On the ninth of December the question of approving the preliminaries came up before both Houses of Parliament. There was a long debate in the Commons. Pitt was not present, confined, it was said, by gout; till late in the day the House was startled by repeated cheers from the outside. The doors opened, and the fallen Minister entered, carried in the arms of his servants, and followed by an applauding crowd. His bearers set him down within the bar, and by the help of a crutch he made his way with difficulty to his seat. “There was a mixture of the very solemn and the theatric in this apparition,” says Walpole, who was present. “The moment was so well timed, the importance of the man and his services, the languor of his emaciated countenance, and the study bestowed on his dress were circumstances that struck solemnity into a patriot mind, and did a little furnish ridicule to the hardened and insensible. He was dressed in black velvet, his legs and thighs wrapped in flannel, his feet covered with buskins of black cloth, and his hands with thick gloves.” Not for the first time, he was utilizing his maladies for purposes of stage effect. He spoke for about three hours, sometimes standing, and sometimes seated; sometimes with a brief burst of power, more often with the accents of pain and exhaustion. He highly commended the retention of Canada, but denounced the leaving to France a share in the fisheries, as well as other advantages tending to a possible revival of her maritime power. But the Commons listened coldly, and by a great majority approved the preliminaries of peace.

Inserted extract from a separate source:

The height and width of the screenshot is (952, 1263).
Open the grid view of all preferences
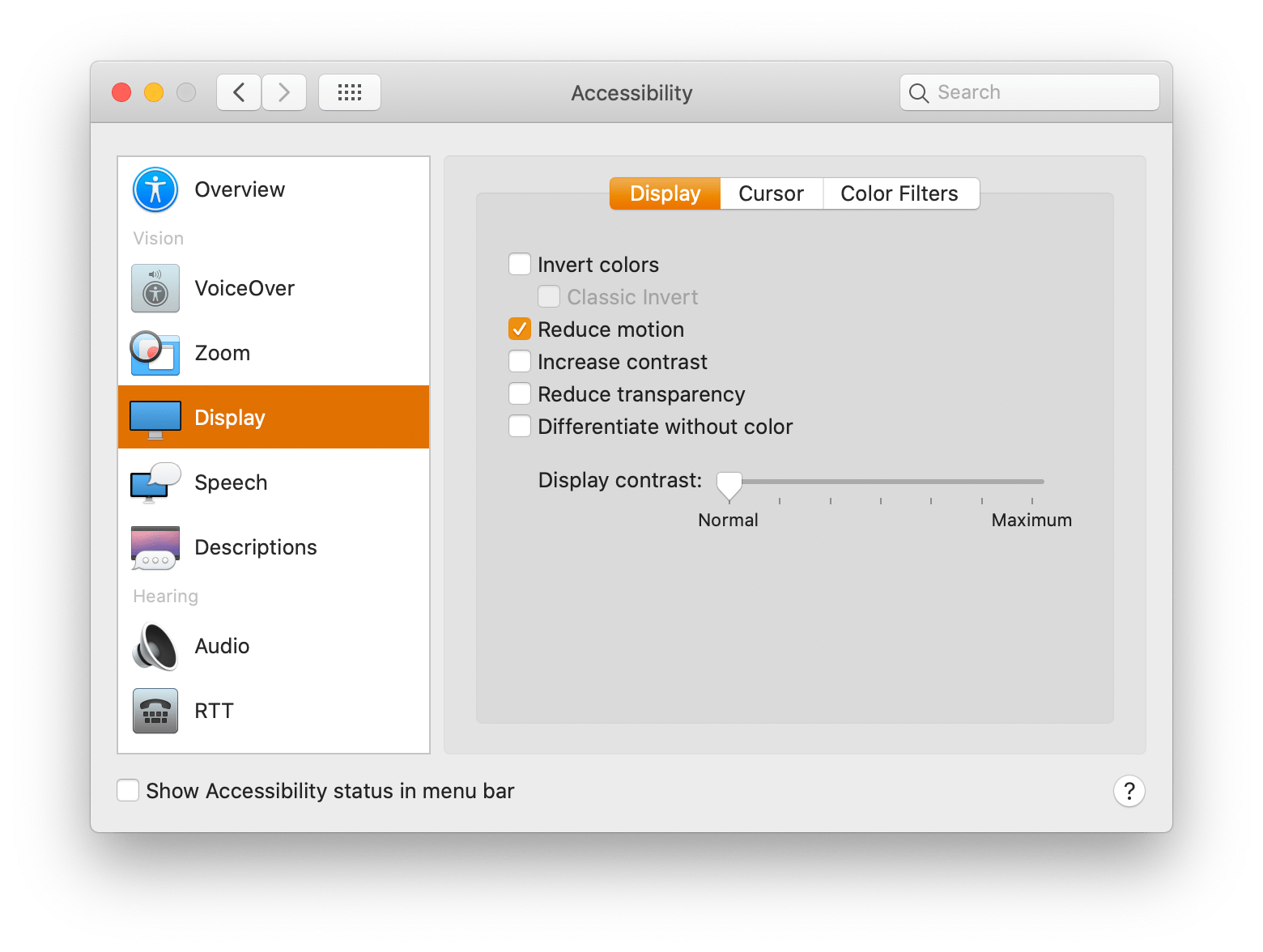pyautogui.click(x=349, y=92)
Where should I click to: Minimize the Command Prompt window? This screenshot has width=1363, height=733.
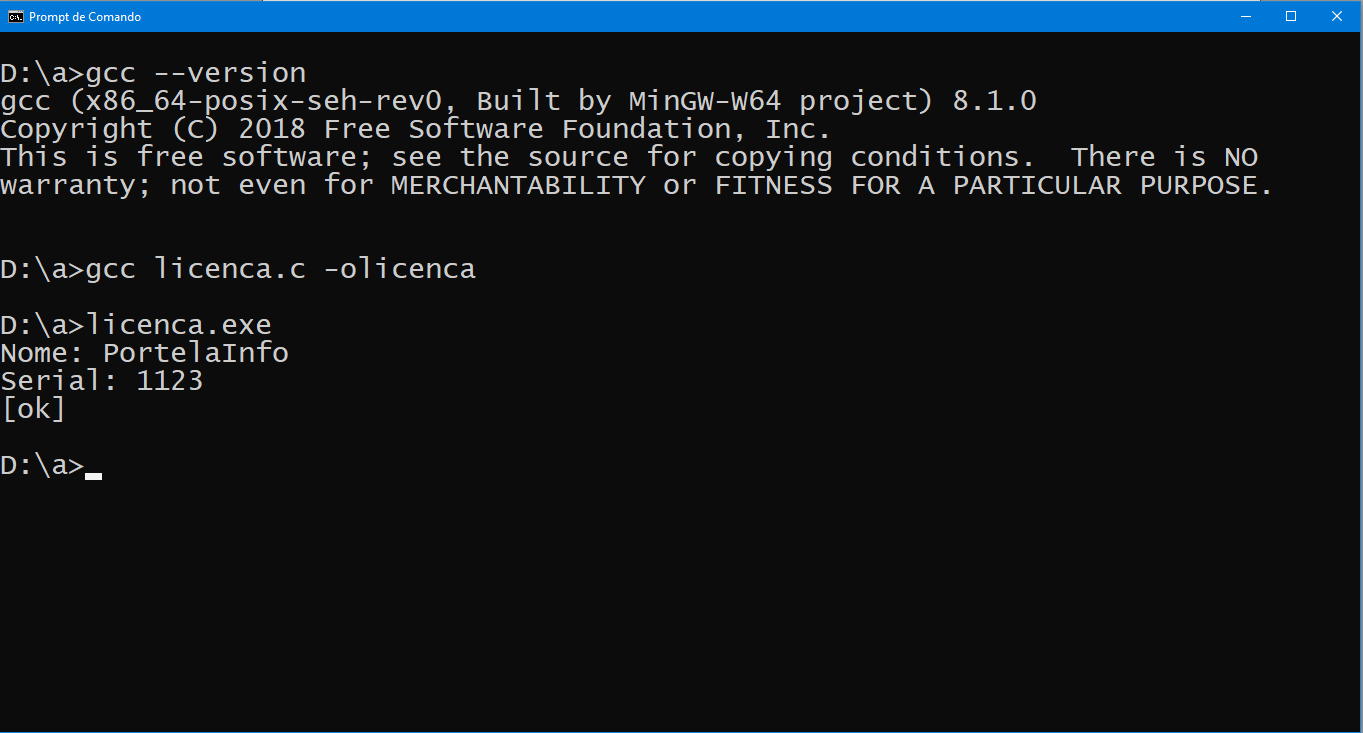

These preliminaries were embodied in the definitive treaty concluded at Paris on the tenth of February, 1763. Peace between France and England brought peace between the warring nations of the Continent. Austria, bereft of her allies, and exhausted by vain efforts to crush Frederic, gave up the attempt in despair, and signed the treaty of Hubertsburg. The Seven Years War was ended.
“This,” said Earl Granville on his deathbed, “has been the most glorious war and the most triumphant peace that England ever knew.” Not all were so well pleased, and many held with Pitt that the House of Bourbon should have been forced to drain the cup of humiliation to the dregs. Yet the fact remains that the Peace of Paris marks an epoch than which none in modern history is more fruitful of grand results. With it began a new chapter in the annals of the world. To borrow the words of a late eminent writer, “It is no exaggeration to say that three of the many victories of the Seven Years War determined for ages to come the destinies of mankind. With that of Rossbach began the re-creation of Germany, with that of Plassey the influence of Europe told for the first time since the days of Alexander on the nations of the East; with the triumph of Wolfe on the Heights of Abraham began the history of the United States."